No one ever told me at the time that those behaviors were fucked up.
I never knew about personal choices. Choices? Not in my insular world where Mama and her own mother, to a degree, yanked my emotional chains until I was drained.
My masculine energy was screwy. I turned to alcohol and pornography to ease my pain. My pain didn’t get eased, just medicated. Thankfully, I have not had a drink since Jan. 1, 1997. Not bragging here; it’s data. The sexual area of my life continues to be an ongoing process of healing.
Just the mere fact that I know about masculine energy these days is a testament to the many men and women that have helped me grow up in the past decade-plus.
Experiences with 12-step recovery groups have definitely helped me. It was a feeling—a truth response—of saying “holy shit, I’ve found my tribe.”
One profound experience involved going through The ManKind Project’s New Warrior Training Adventure in 2003. Obviously, the biggest part of my work was around Mama. A few months before my NWTA, I spent a week in 2002 away from family and friends to get some real perspective on the one person I’d ignored (from a healthy standpoint) my whole life.
Shit! That pre-NWTA week felt like lancing a huge boil in my soul where a lot of pent-up anger, sadness and feelings splattered all over the place. Then, the NWTA helped me learn about this strange matter of healthy masculinity. Being around other men and seeing the courage they had to go into their own dark caves was something unique … and beautiful … to me.
The entire course of my inner life changed. Did everything become rosy and sweet between Mama and me for the rest of her earthly life? Honestly, no. I took care of her, paying bills when needed, making sure she got all of the help as her health deteriorated.
I moved away from Houston in 2004, driving from wherever I was living and working in Texas to visit her. There were frequent visits, but there were weeks and months that I didn’t visit Mama. In her later years, she needed a lot of support…more than I could personally offer.
Finding a better place for her to live and have that support system was a bitch. She was in a wheelchair by this time, unable to walk on her own after spending too many years lying in bed. Her physical body had weakened. After taking her to visit one place, she literally broke down, cried and said, “Don’t move me. Please Joe! Don’t move me!” These pleas sounded so familiar—like those from my youth and adolescence. I took her back to where she was living, rolled her wheelchair into her condominium and left. I had no words for her, and we did not say “The Lord’s Prayer” together as was our tradition upon visits.
In my heart of hearts, I want to believe Mama wanted me to get along with my life. She said as much to me a few times in years prior to her death. Yet, I also had doubts within me of her sincerity. Did she really mean it? Was this another emotional game she was playing? Would I give in and become the “sucker” after seeing this pattern play out over and over again?
Today, I don’t have to spend energy wondering about Mama. There have been moments in the past two years that grief has knocked me on my ass. I didn’t think her death would affect me that much. Hell, I’d prepared for it myself over a long period of time. Tears come easily to my eyes. Getting angry, resentful and pissed off at Mama—now—feels foolish and silly. At times, my humanity appears and those emotions crop up.
On that November afternoon, it was simply me, Mama’s remains and the Universe. I said The 23rd Psalm and, for our last time together, The Lord’s Prayer. Then I put her right next to her mother. They always were close and tight.
I took a few steps back while the mortician poured earthly dirt on her grave. He asked me whether I wanted to be present or not. I said yes.
See, Mama is finally at peace. No more emotional or physical pain at all. I’m happy about that … and I do mean it.
For me, life as a single man has its ups and downs.
One journey is over and another is already under way.

**ACTIVITY:** Copy the memoir passage about Mama from "See, Mama is" to "already under way." verbatim. The material has no connection to the memoir passage about Mama above.

**DATA SECTION:**

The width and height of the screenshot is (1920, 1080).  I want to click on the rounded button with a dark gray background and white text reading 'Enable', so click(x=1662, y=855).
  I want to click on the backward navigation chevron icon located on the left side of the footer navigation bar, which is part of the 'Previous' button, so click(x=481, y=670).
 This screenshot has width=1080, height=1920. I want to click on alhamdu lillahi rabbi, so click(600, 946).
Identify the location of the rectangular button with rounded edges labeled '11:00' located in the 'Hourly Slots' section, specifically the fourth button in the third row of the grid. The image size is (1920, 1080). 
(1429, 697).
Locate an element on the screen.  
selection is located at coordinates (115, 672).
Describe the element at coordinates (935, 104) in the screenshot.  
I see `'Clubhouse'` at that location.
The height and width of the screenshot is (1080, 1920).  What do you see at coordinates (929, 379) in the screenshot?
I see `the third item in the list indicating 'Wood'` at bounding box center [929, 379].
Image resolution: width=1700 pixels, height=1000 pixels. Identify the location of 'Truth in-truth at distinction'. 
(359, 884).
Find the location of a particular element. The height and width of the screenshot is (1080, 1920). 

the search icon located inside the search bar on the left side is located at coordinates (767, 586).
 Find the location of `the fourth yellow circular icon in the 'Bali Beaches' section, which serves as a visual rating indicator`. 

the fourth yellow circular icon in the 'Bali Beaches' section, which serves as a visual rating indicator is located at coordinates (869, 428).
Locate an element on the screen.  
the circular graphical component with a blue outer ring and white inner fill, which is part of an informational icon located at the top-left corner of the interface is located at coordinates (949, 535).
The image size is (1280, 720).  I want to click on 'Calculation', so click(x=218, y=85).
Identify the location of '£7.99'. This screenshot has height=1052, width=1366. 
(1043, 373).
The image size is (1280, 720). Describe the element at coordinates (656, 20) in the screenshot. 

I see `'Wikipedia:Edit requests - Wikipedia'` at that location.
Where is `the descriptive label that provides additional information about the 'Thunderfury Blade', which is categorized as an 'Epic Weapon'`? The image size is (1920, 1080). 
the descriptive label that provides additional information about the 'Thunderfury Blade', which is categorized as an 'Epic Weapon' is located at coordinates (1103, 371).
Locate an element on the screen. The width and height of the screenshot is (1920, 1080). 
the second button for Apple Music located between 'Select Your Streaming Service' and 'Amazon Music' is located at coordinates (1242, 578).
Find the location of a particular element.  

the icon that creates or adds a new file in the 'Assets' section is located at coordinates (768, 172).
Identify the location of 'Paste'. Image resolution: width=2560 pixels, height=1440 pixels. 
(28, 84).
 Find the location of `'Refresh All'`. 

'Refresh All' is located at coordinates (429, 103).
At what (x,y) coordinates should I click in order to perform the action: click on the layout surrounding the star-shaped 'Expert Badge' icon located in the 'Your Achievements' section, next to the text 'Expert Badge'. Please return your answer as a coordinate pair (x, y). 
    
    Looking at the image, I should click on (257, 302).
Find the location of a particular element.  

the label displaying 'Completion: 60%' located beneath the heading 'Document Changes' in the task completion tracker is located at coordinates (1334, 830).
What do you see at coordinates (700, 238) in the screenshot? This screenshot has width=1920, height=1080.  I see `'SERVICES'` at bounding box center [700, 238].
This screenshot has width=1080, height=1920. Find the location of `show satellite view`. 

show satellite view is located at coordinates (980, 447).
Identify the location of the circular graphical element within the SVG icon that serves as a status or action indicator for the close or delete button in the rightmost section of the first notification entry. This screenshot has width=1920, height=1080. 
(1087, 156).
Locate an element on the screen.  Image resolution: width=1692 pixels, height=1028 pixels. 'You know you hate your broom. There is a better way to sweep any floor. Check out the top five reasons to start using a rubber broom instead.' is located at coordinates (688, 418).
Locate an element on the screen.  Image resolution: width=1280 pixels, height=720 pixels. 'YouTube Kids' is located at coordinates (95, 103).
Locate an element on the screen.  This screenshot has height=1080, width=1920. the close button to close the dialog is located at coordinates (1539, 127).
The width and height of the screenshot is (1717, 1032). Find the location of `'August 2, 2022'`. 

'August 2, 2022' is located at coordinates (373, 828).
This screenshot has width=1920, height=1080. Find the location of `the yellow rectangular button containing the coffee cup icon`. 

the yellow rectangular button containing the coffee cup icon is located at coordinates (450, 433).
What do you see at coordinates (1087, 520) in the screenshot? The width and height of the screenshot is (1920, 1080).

**SOLUTION FOR THIS EXERCISE:**
See, Mama is finally at peace. No more emotional or physical pain at all. I’m happy about that … and I do mean it.
For me, life as a single man has its ups and downs.
One journey is over and another is already under way.